#### [What the task asks]
Quote every line below exactly and skip any picture.

#### [Given records]

■ ■ ■

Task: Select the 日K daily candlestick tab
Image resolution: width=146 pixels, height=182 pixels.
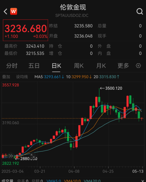Action: [x=56, y=66]
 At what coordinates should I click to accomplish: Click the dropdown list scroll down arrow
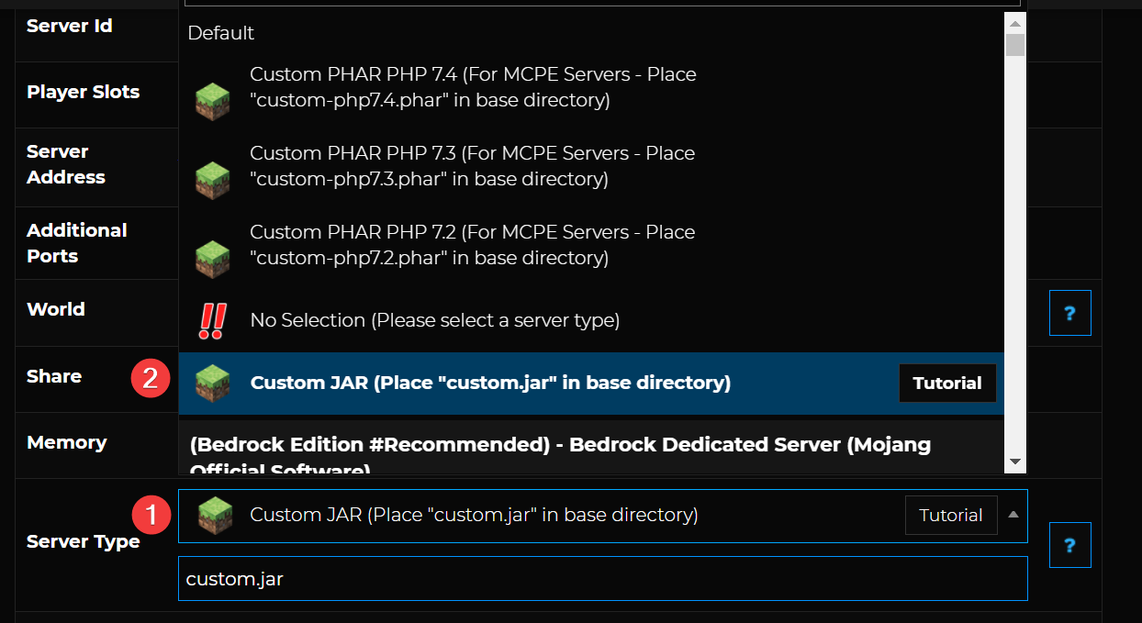click(1015, 461)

■ ■ ■

#### [Completed task]
Task: Select the 日K daily candlestick tab
Image resolution: width=146 pixels, height=182 pixels.
Action: [x=56, y=66]
 At what coordinates should I click to accomplish: Click the dropdown list scroll down arrow
click(1015, 461)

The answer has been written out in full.